My friend Edward Nirenberg, who makes my scientific geekiness seem lame, also busted this ridiculous myth with some intense science. So between Dr. Nirenberg and I, can we take this particular myth and throw it into the wastebin of anti-vax tropes?
Dr. Nirenberg wrote:
Someone has claimed that the COVID-19 vaccines are going to cause infertility because of a shared amino acid sequence in the spike protein of SARS-CoV-2 and a placental protein, which will make the immune system attack both as it can’t tell the difference.
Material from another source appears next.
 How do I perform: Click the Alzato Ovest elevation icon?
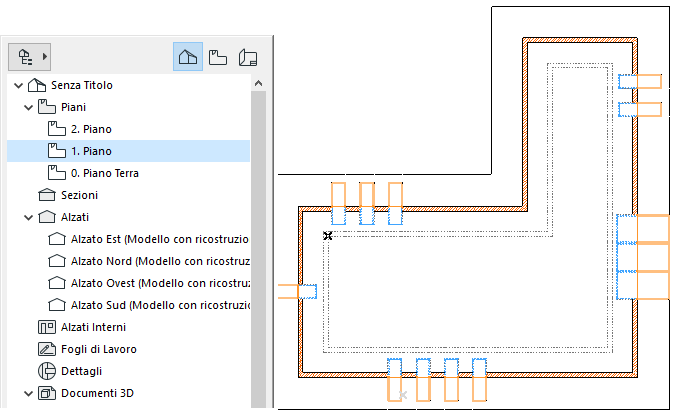click(57, 283)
The truth? This sequence is too short for the immune system to meaningfully confuse it with placental proteins. It’s sort of like saying that you are going to be confused with a criminal because you wear a commonly sold red bracelet that was also found on the criminal. It’s not realistic. If this were true, we would also expect COVID-19 to cause early pregnancy loss a significant amount of the time. The evidence available to us does not support that this is the case.
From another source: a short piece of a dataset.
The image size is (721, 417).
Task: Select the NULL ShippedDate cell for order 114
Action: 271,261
There is no reasonable basis to believe that vaccines against COVID-19/SARS-CoV-2 will affect fertility.
But there’s more. If you just look at any random protein and compare it to the S-protein, guess what you’re going to find? Yes, out of hundreds of amino acids in any protein sequence, there is usually a sequence of maybe 3-4 amino acids that will match.
What if I just select random human proteins and align with the spike from SARS-CoV-2?
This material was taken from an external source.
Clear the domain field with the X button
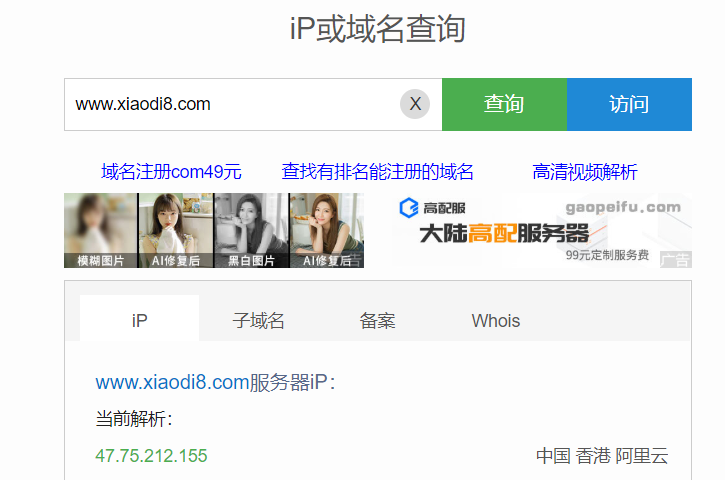 coord(415,104)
Let’s start with actin. Small-ish, abundant, found in many cells and tissues. Here the sequence I aligned with the SARS-CoV-2 spike, and the results I obtained.https://t.co/ink0e9s3he pic.twitter.com/8TLDJ1Jv4X
— Andrew Croxford (@andrew_croxford) December 3, 2020
Orac wrote his article about this topic to remind all of us that “fertility” is a go-to strategy for every vaccine that has been launched over the past few years. The upcoming (I hope) Lyme disease vaccine will be the next target – you read it here first.
Summary
The facts are that there is no evidence that the COVID-19 mRNA vaccines will have any effect on infertility. This is just another myth pushed by the anti-vaccine mob to cause fear, uncertainty, and doubt about these vaccines.
Let’s stick with scientific facts.
Notes
Amusingly, I was intending to post this article a few weeks ago, but I completely forgot. I used bits and pieces of it in other articles, but I wanted to make sure this whole story was in one place, and here it is.